_Quoted passage_:
Urban Planning, Evolution and Modern-day Issues
The end of an Utopia?
Chandigarh was planned by Le Corbusier as a CIAM (Congrès International d’Architecture Moderne) city. The CIAM was a group of architects and urban planners who formulated rules for an ideal city for the modern age in the so-called Athens Charter. In brief, the CIAM city divided human functions into work, living and leisure, and the city in its strict zoning of functions was to reflect this division of human life into cycles.
At the time, the CIAM charter was designed to rid cities of the post-Industrial Revolution overcrowding and inhuman conditions which had characterized many European and American cities of the late 18th and early 19th centuries. The CIAM city called for ample space, light and green areas, and stressed on the need to lead a dignified human existence. That the modern age also meant a new moral order was implicit in the CIAM charter, as well as the fact that architecture and urbanism could be the tools by which this new order could be brought about. "Urbanization cannot be conditioned by the claims of a pre-existent aestheticism; its essence is of a functional order… the chaotic division of land, resulting from sales, speculations, inheritances, must be abolished by a collective and methodical land policy."
In its egalitarianism, the CIAM city responded well to the needs of a new capital city of modern India and dovetailed neatly with the founding principles liberty and equality of the new republic. Chandigarh answered to two agendas: CIAM on the one hand and the new India on the other, and was supposed to represent the best of both.

_Given request A_:
Reproduce the stretch of the Chandigarh planning text from "Urban Planning, Evolution" through "life into cycles.".
_Given request B_:
In the Chandigarh planning text, what three human functions did the CIAM city divide life into?

_Extracted entries_:
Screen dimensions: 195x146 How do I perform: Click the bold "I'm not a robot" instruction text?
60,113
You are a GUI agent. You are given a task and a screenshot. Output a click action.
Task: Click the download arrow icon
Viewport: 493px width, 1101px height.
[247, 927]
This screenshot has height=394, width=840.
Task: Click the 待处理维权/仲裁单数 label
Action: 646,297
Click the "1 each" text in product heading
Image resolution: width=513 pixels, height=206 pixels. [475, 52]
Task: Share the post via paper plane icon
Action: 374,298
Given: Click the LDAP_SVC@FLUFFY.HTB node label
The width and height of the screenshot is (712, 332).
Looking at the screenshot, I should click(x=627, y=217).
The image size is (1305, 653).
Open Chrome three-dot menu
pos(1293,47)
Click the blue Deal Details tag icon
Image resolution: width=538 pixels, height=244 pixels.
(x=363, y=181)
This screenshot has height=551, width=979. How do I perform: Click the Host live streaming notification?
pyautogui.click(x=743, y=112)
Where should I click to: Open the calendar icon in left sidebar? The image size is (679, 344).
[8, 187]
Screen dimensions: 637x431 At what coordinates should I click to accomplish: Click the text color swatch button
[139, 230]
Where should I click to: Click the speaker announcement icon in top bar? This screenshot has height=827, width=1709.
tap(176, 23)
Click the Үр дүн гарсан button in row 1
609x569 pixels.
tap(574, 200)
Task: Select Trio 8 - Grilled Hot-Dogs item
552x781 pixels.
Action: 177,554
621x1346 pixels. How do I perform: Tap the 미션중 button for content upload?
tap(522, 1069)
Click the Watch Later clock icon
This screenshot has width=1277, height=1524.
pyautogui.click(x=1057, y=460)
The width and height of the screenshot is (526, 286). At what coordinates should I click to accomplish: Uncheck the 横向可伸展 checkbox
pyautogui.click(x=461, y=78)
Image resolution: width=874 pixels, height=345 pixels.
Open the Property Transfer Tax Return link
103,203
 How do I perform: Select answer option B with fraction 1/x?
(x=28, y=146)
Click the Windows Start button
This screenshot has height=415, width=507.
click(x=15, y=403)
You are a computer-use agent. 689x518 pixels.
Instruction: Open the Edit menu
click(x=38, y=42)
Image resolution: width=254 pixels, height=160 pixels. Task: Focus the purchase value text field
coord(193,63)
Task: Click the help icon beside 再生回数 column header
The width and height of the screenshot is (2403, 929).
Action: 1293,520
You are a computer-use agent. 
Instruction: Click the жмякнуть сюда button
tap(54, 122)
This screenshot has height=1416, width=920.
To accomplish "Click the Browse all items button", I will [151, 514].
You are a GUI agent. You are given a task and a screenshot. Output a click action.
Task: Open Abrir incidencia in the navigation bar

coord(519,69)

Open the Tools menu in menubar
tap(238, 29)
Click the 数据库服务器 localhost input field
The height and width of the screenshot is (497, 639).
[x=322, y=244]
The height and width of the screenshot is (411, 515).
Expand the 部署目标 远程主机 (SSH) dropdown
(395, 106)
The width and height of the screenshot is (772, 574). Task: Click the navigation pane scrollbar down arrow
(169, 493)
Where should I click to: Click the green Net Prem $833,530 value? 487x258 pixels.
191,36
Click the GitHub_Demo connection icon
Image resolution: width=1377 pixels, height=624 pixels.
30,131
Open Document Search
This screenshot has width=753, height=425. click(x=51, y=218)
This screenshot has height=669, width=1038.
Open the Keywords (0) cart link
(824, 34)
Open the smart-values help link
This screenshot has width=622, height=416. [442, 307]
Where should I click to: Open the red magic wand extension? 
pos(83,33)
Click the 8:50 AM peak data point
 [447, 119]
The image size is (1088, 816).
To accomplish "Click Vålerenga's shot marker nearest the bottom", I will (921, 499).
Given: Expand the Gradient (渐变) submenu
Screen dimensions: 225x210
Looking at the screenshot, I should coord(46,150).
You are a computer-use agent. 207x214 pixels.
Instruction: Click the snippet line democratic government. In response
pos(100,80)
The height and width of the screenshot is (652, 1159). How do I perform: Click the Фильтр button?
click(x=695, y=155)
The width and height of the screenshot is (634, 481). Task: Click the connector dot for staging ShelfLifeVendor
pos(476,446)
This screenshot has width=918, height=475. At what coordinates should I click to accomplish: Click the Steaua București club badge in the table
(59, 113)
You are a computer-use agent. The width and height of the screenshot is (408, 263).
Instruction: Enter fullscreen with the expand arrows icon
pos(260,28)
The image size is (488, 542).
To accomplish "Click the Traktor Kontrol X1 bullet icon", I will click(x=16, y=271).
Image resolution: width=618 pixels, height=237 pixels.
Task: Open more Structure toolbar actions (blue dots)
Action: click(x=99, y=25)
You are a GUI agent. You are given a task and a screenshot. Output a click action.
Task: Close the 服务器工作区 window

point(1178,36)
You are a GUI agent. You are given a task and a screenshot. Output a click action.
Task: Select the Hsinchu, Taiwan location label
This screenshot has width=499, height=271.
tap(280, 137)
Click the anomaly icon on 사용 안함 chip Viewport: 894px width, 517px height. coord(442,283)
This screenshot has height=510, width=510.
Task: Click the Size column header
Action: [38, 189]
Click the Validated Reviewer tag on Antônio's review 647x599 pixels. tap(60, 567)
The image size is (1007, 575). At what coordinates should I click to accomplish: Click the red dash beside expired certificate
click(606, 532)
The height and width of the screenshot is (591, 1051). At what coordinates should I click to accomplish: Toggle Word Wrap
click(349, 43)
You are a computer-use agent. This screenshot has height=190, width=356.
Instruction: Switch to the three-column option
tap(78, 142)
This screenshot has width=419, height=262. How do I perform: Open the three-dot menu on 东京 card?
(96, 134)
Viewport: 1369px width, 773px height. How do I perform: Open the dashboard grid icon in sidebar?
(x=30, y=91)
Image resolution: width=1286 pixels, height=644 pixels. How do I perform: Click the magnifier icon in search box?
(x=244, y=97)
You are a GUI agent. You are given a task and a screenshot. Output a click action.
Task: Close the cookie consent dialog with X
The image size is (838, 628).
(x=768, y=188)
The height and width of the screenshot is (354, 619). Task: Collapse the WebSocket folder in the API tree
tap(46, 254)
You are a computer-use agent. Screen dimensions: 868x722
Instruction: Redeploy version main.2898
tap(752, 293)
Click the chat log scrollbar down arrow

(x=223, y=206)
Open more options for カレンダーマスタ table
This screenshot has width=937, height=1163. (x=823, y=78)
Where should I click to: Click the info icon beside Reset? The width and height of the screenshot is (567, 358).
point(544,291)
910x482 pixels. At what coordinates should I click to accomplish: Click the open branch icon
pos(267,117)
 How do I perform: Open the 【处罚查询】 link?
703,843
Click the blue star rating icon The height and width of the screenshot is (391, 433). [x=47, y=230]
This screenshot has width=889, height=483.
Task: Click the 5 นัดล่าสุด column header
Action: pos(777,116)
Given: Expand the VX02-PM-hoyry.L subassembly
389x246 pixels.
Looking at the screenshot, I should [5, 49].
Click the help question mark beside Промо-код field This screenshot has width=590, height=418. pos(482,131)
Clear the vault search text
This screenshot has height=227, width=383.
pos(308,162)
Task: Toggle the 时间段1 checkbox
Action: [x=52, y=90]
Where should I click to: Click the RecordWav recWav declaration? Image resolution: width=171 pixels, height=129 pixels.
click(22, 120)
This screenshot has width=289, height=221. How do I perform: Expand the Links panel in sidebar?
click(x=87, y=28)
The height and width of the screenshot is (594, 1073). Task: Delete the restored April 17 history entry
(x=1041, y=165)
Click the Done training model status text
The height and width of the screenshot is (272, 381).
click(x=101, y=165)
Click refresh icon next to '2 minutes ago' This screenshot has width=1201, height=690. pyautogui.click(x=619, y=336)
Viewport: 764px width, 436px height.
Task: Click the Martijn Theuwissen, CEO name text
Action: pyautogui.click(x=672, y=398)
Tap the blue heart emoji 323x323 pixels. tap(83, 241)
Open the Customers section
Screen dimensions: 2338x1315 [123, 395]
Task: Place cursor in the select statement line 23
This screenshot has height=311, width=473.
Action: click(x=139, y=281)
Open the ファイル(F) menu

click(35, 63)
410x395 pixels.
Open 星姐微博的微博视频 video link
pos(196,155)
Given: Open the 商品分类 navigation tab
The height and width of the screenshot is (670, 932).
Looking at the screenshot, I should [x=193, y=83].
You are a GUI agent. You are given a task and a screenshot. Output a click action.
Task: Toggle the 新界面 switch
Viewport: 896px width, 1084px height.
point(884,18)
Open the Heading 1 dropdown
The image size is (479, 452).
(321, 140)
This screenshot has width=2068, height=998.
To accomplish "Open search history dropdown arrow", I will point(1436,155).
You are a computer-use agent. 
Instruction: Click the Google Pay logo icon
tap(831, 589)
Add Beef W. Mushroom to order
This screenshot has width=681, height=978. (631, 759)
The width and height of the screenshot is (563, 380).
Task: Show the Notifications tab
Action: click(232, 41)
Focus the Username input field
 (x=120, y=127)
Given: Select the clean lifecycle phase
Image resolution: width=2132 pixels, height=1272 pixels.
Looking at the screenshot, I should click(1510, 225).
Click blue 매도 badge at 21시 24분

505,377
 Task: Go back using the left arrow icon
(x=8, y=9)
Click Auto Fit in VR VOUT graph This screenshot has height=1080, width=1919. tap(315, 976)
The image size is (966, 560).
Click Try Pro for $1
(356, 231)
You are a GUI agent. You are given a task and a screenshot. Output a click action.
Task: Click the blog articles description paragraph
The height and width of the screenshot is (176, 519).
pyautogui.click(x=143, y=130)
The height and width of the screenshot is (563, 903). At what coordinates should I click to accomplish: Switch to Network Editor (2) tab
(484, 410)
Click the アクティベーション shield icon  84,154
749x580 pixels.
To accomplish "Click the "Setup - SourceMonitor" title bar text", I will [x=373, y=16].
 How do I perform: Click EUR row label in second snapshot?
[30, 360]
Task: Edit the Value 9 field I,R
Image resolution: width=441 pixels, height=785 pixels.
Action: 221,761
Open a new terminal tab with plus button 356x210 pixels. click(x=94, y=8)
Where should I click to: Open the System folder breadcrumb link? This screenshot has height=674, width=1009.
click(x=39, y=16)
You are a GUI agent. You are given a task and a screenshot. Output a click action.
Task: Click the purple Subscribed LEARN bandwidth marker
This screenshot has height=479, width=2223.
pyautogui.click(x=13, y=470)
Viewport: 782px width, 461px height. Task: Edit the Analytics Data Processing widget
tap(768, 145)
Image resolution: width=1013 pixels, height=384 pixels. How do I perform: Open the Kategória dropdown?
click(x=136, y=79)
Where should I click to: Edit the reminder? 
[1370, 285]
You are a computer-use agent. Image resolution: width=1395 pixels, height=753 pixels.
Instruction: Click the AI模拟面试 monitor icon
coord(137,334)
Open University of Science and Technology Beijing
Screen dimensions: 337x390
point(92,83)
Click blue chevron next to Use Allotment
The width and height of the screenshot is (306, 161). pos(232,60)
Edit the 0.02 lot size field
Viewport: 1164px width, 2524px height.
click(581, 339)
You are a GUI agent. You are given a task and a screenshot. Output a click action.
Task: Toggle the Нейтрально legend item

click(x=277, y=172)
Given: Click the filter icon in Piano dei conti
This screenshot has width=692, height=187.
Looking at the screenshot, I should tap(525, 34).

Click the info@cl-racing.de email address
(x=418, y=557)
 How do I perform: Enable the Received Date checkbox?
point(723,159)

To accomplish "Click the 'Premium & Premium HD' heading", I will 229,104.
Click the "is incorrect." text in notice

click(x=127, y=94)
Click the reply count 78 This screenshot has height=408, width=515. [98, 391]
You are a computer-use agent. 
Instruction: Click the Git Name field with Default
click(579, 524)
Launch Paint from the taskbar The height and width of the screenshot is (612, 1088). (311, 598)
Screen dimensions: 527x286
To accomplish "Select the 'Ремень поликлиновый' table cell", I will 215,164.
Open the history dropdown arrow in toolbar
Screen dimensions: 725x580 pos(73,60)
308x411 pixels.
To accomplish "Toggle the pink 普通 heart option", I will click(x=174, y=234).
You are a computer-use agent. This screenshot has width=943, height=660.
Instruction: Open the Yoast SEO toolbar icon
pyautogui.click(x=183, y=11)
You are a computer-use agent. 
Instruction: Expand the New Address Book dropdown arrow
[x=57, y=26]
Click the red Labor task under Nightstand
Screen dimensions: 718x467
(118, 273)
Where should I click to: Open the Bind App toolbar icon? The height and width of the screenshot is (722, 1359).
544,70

_Output A_:
Urban Planning, Evolution and Modern-day Issues
The end of an Utopia?
Chandigarh was planned by Le Corbusier as a CIAM (Congrès International d’Architecture Moderne) city. The CIAM was a group of architects and urban planners who formulated rules for an ideal city for the modern age in the so-called Athens Charter. In brief, the CIAM city divided human functions into work, living and leisure, and the city in its strict zoning of functions was to reflect this division of human life into cycles.

_Output B_:
Work, living and leisure.